Enlargement of the thyroid gland due to sarcoidosis, without other signs of systemic involvement, is known as isolated thyroid sarcoidosis. Isolated thyroid infiltration in sarcoidosis is less common than the concurrent involvement of the lungs, which is more frequently observed [21]. In this condition, the thyroid becomes enlarged (goiter) due to granulomatous inflammation, but other typical symptoms of sarcoidosis, such as lung or skin involvement, may not be present. This type of thyroid involvement can be challenging to diagnose because the enlargement might be the only noticeable symptom, and it may be mistaken for other thyroid disorders like Hashimoto's thyroiditis or a benign goiter. Diagnosis often requires imaging, biopsy, and ruling out other causes of thyroid enlargement, along with monitoring for any potential development of systemic symptoms over time.
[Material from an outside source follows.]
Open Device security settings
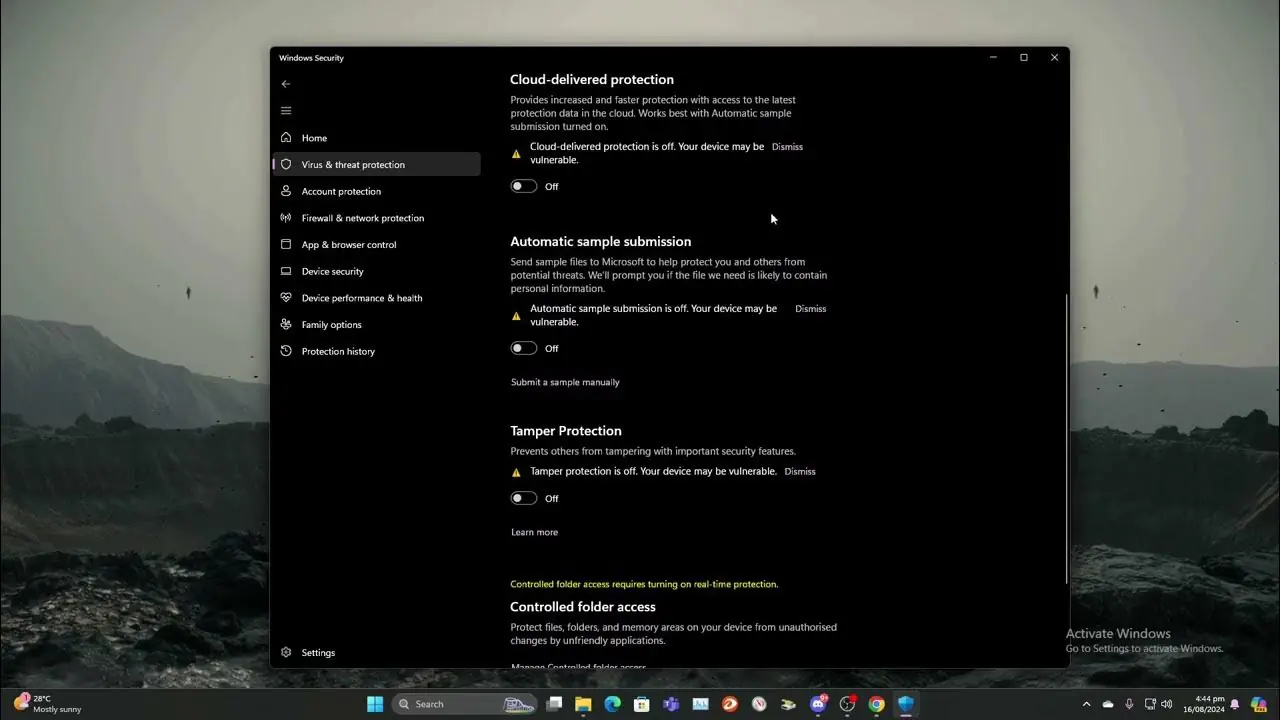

Early detection allows for the correct diagnosis of sarcoidosis before it progresses to more severe stages, potentially affecting other organs like the lungs or heart. Sarcoidosis can be systemic and addressing it in the thyroid early on helps prevent widespread organ involvement.

Diagnosis typically involves imaging studies, such as ultrasound, to assess gland enlargement and Fine-Needle Aspiration (FNA) biopsy to confirm the presence of granulomas. Blood tests to evaluate thyroid function are also crucial to determine whether the thyroid is producing the correct amount of hormones. Treatment generally focuses on managing sarcoidosis, often with corticosteroids. However, isolated thyroid sarcoidosis may not require aggressive treatment if thyroid function remains normal.

Conclusion

Thyroid sarcoidosis is a rare manifestation of sarcoidosis, and it is important to emphasize that, in most cases, remains clinically insignificant. Given the increased risk of thyroid disease in sarcoidosis patients, healthcare providers should monitor thyroid function in these individuals. Early recognition and careful monitoring are key in managing these cases and can help prevent potential complications associated with thyroid dysfunction.

Conflicts of Interest: No conflict of interest.